Problem -
Print every entry below again exactly as written, skipping the pictures.

Provided data -
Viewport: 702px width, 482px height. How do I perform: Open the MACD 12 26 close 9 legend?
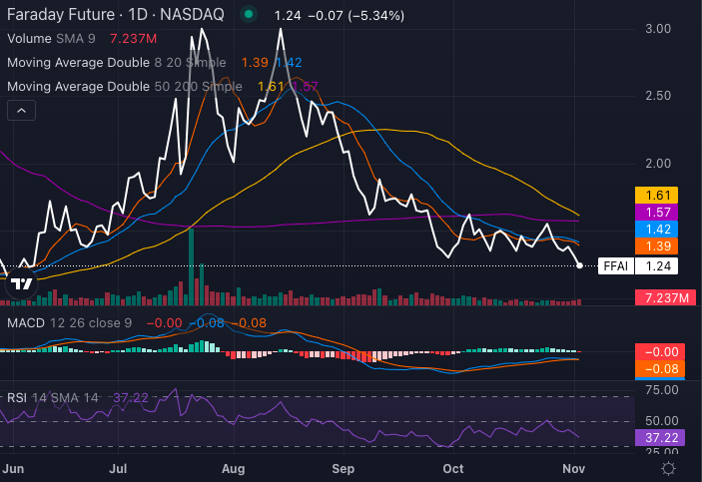pyautogui.click(x=68, y=322)
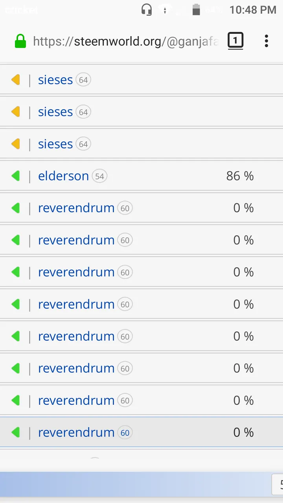283x503 pixels.
Task: Click the green padlock security icon
Action: point(20,41)
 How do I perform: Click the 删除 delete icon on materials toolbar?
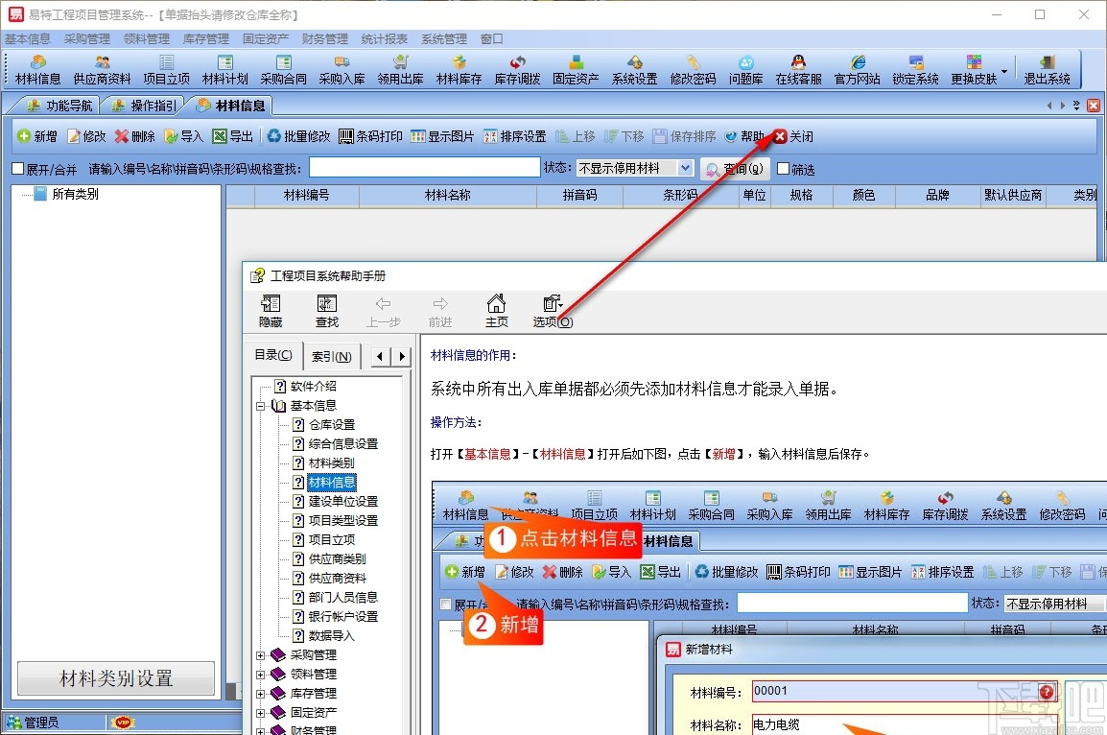134,135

Solution for this exercise -
Viewport: 702px width, 482px height. How do I perform: Open the MACD 12 26 close 9 legend?
pyautogui.click(x=68, y=322)
283x503 pixels.
Task: Click the green padlock security icon
Action: point(20,41)
 How do I perform: Click the 删除 delete icon on materials toolbar?
134,135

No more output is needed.